• Requirement: Everything from the line containing "DOWNLOAD (62, 773)" to the last line of the material below must be retyped exactly, both ends included; skip the pictures.

Information shown: Begin

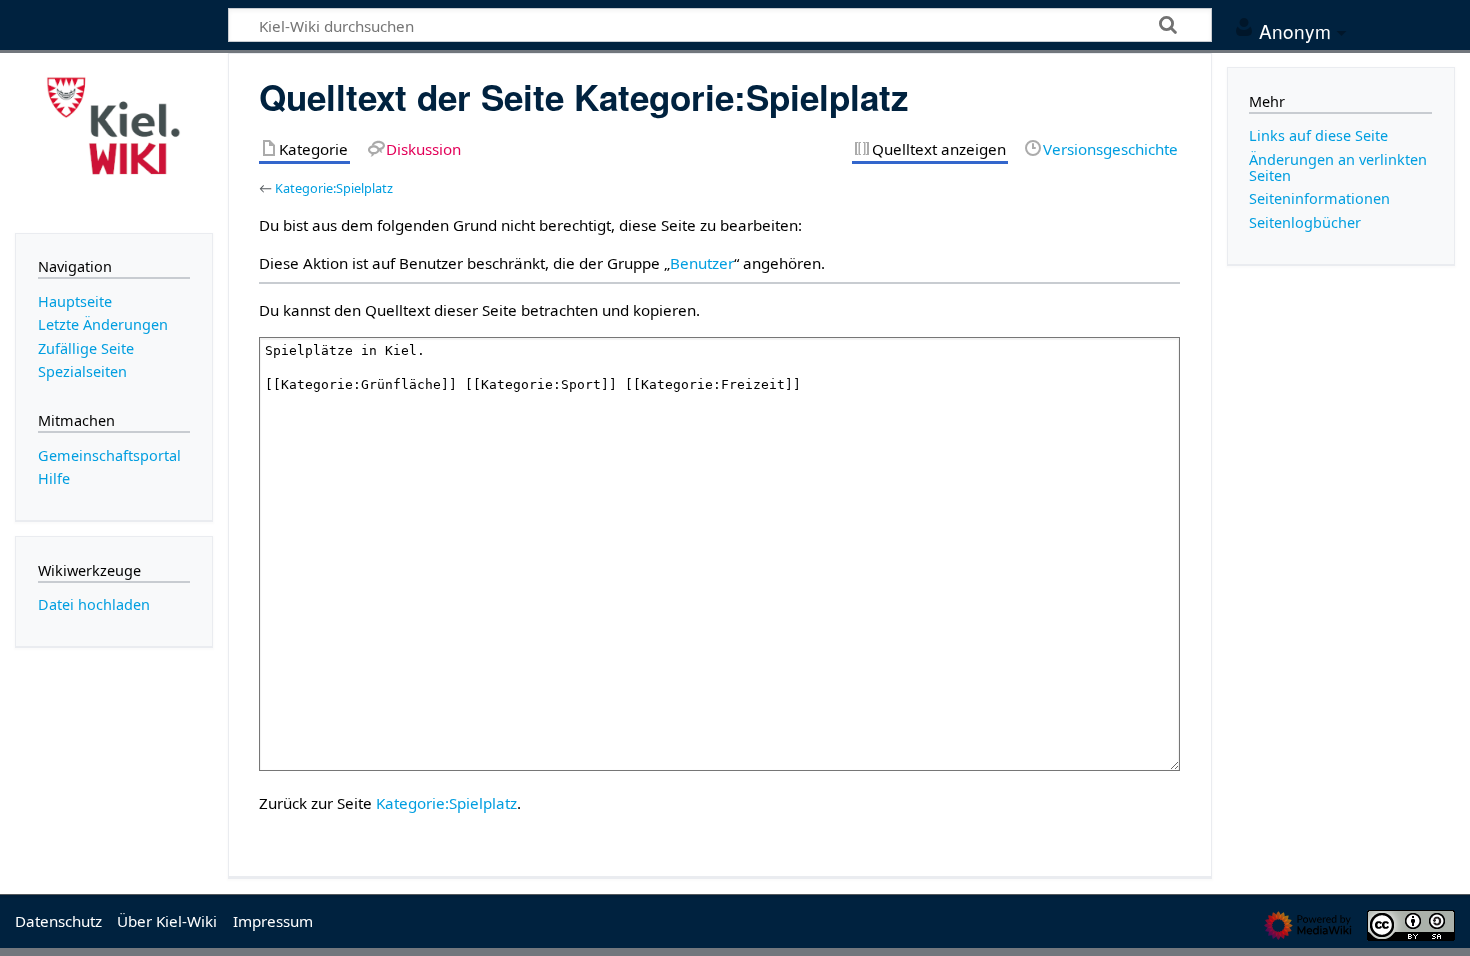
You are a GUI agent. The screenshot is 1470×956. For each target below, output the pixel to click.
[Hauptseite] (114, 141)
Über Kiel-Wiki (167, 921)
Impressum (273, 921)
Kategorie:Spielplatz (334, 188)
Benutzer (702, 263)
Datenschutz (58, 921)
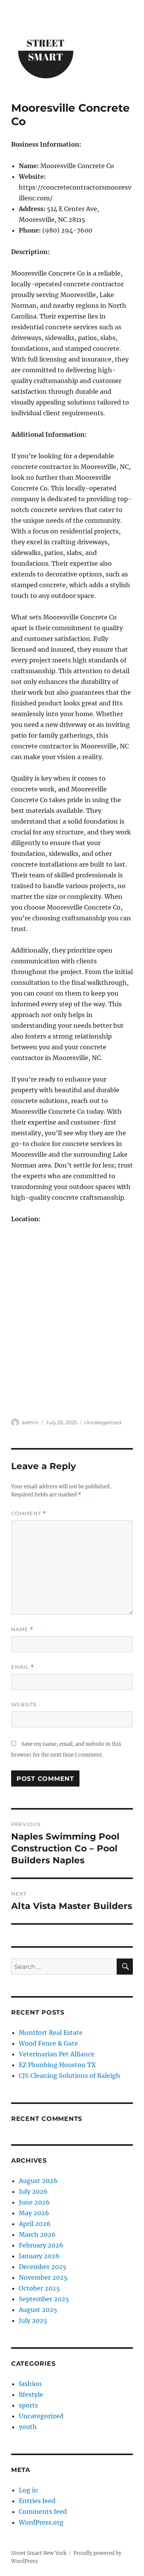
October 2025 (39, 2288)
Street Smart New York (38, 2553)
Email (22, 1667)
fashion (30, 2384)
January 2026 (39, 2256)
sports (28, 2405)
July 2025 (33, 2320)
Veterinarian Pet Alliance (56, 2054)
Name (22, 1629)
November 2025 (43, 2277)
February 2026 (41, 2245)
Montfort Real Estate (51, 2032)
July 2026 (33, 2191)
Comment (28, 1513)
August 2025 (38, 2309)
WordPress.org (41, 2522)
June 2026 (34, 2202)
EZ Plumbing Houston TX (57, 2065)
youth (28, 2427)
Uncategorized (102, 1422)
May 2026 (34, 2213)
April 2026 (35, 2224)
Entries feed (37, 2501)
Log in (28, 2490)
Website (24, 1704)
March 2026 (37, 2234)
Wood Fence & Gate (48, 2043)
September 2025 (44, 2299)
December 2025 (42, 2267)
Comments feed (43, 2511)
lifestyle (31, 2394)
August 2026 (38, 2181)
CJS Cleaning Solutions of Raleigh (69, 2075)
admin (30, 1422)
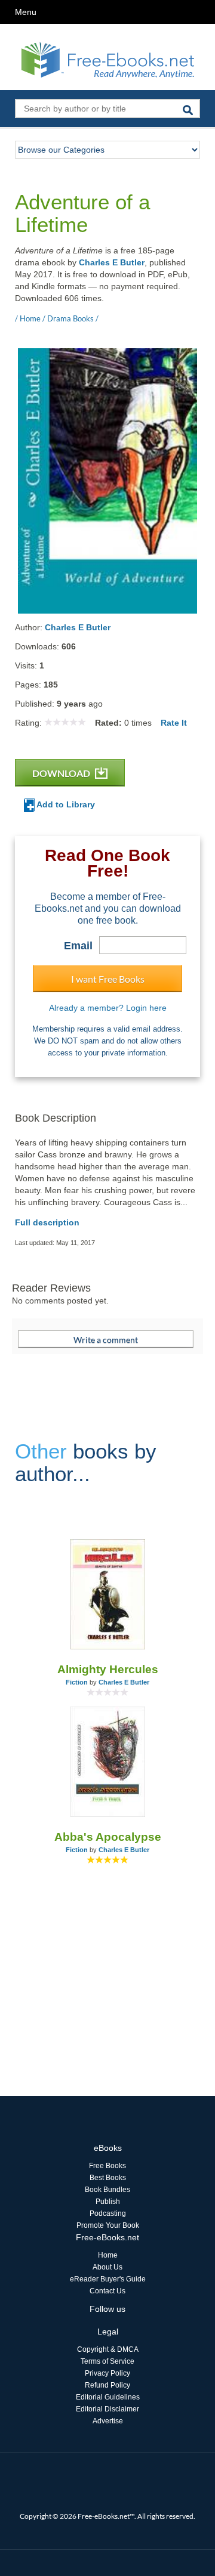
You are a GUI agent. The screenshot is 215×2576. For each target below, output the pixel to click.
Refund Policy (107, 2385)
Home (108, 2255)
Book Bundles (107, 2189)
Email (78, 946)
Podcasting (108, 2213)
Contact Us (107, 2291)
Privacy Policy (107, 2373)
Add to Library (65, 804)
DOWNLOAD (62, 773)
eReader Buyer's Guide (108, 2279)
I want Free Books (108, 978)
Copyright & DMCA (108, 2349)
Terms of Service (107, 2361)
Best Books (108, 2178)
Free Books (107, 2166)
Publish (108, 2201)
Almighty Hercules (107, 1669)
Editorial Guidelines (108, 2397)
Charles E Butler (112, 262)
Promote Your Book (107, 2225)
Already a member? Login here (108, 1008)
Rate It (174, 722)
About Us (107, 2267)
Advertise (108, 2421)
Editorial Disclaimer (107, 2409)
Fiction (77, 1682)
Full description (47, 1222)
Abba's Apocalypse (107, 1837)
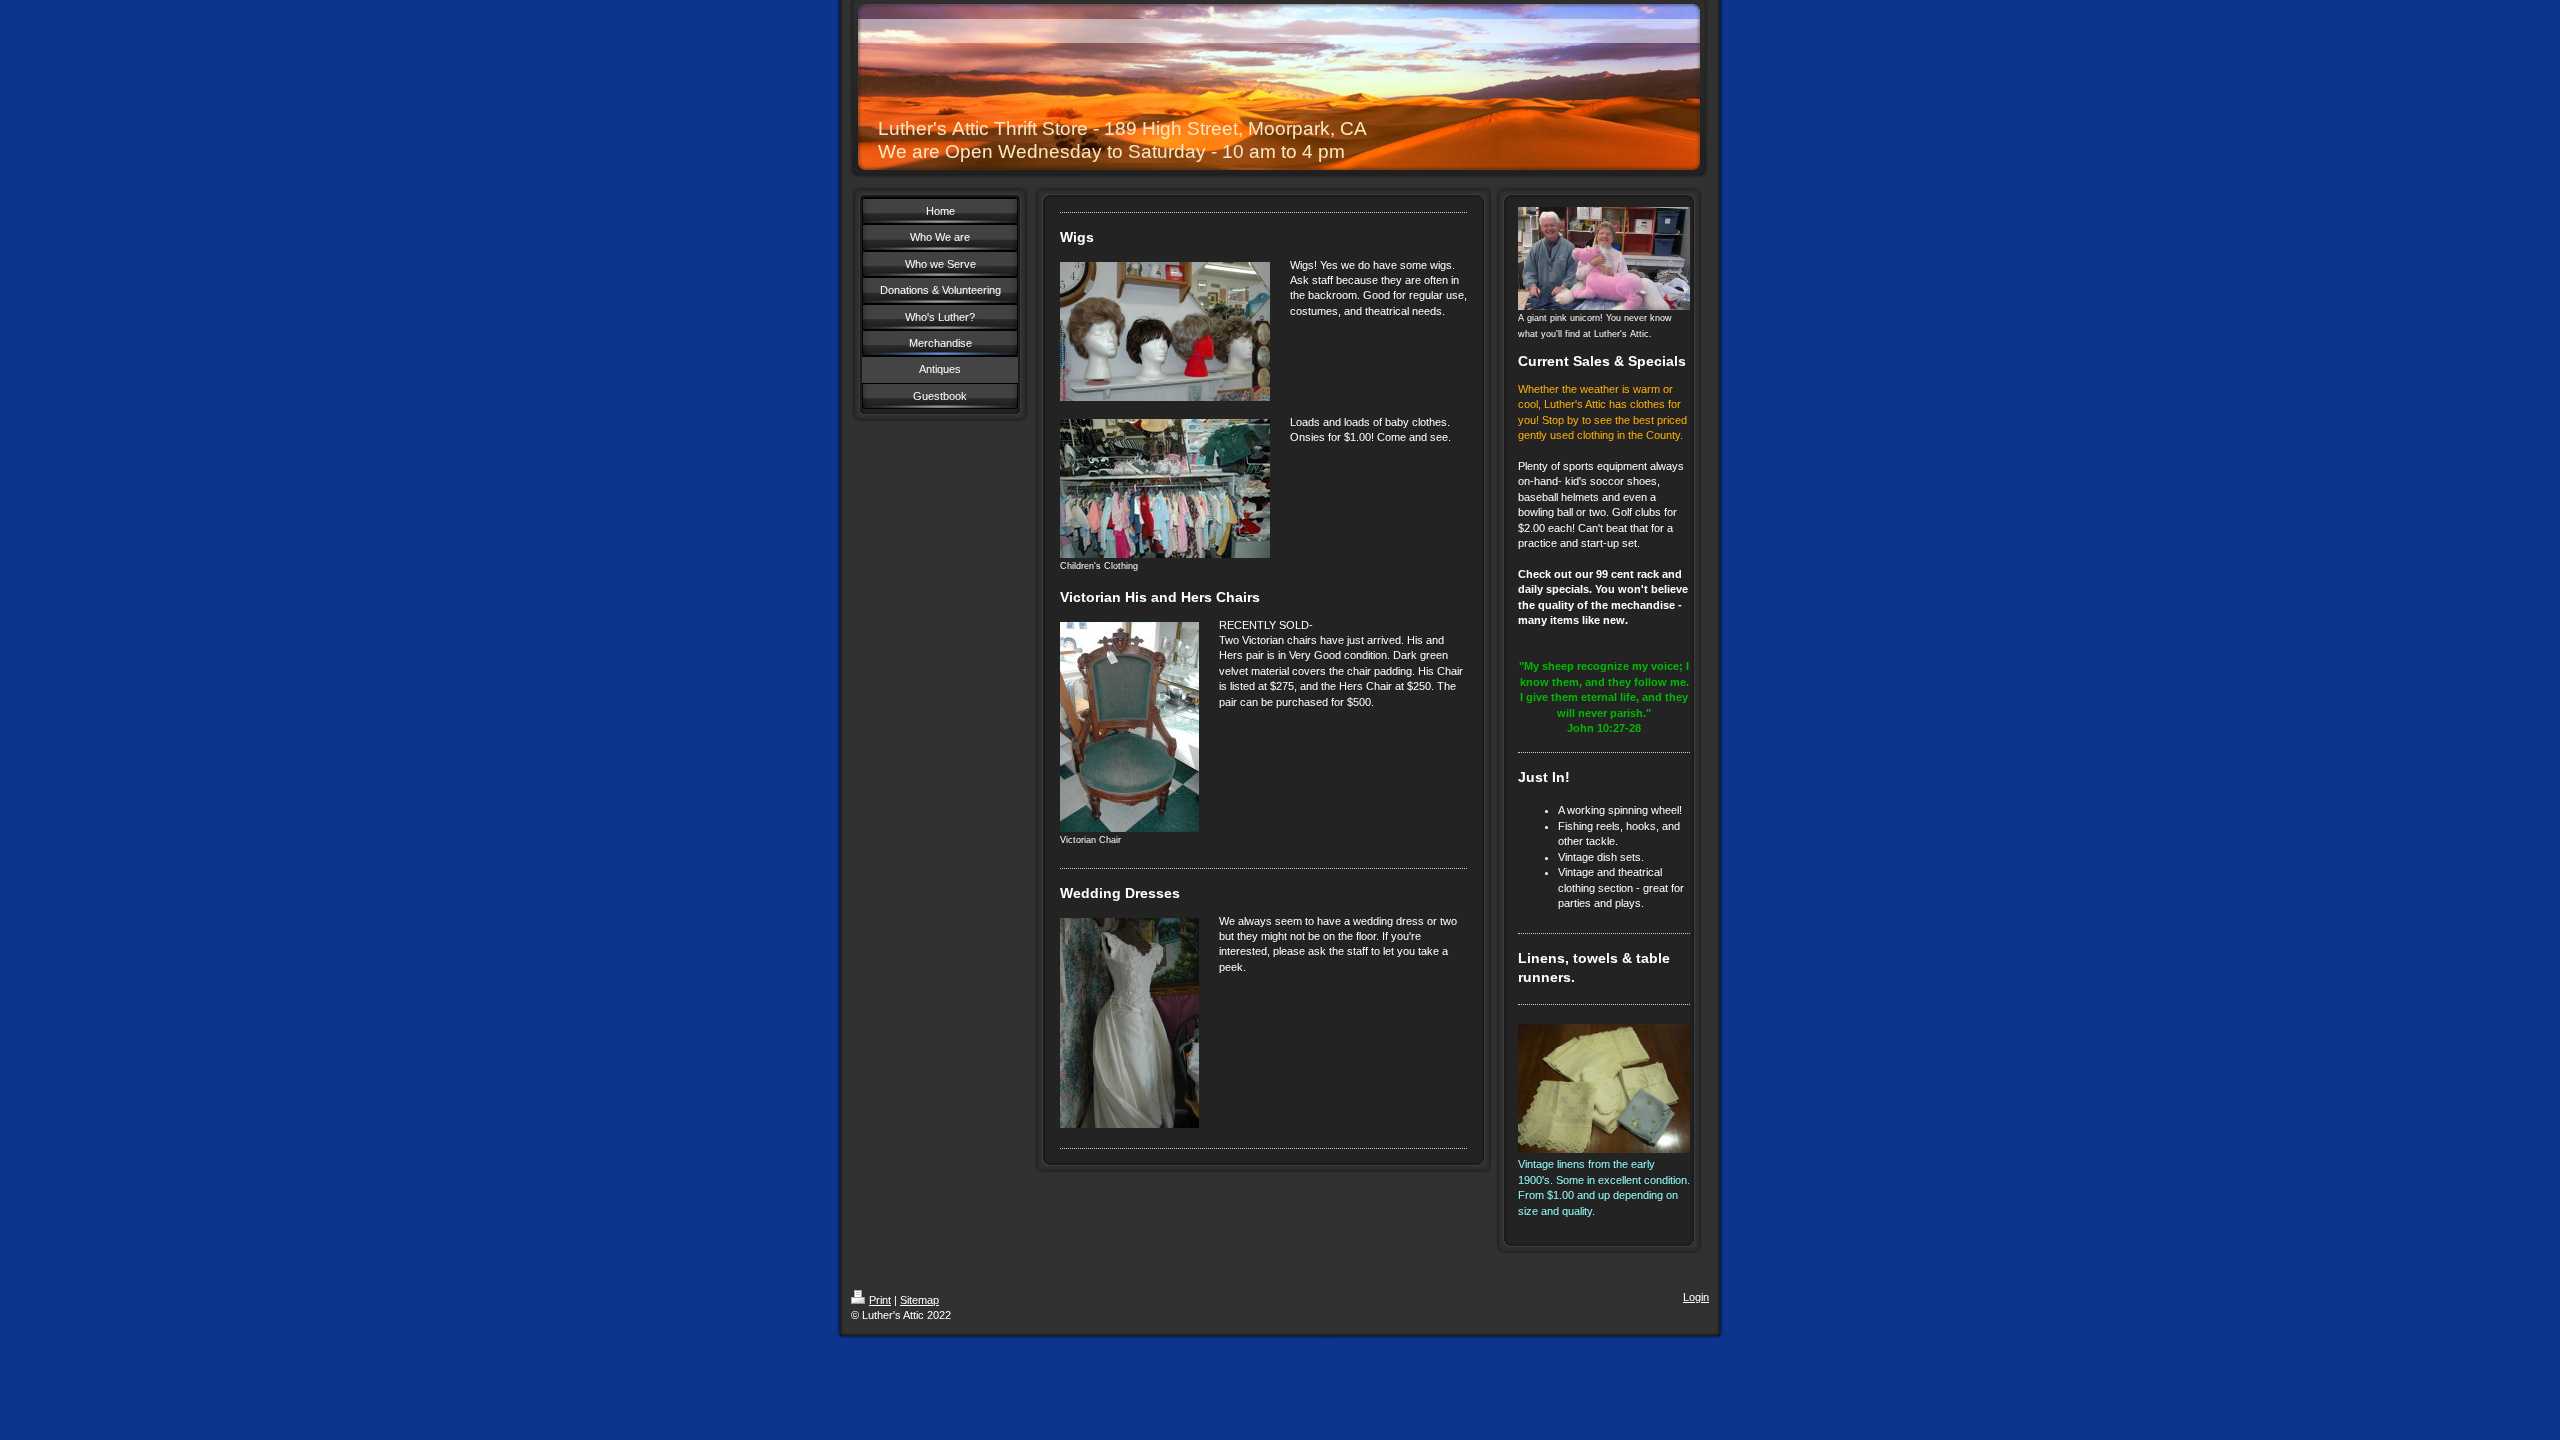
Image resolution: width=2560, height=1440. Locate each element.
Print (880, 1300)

Information shown: End

• Answer space:
DOWNLOAD (62, 773)
eReader Buyer's Guide (108, 2279)
I want Free Books (108, 978)
Copyright & DMCA (108, 2349)
Terms of Service (107, 2361)
Best Books (108, 2178)
Free Books (107, 2166)
Publish (108, 2201)
Almighty Hercules (107, 1669)
Editorial Guidelines (108, 2397)
Charles E Butler (112, 262)
Promote Your Book (107, 2225)
Already a member? Login here (108, 1008)
Rate It (174, 722)
About Us (107, 2267)
Advertise (108, 2421)
Editorial Disclaimer (107, 2409)
Fiction (77, 1682)
Full description (47, 1222)
Abba's Apocalypse (107, 1837)
Image resolution: width=2560, height=1440. Locate each element.
Print (880, 1300)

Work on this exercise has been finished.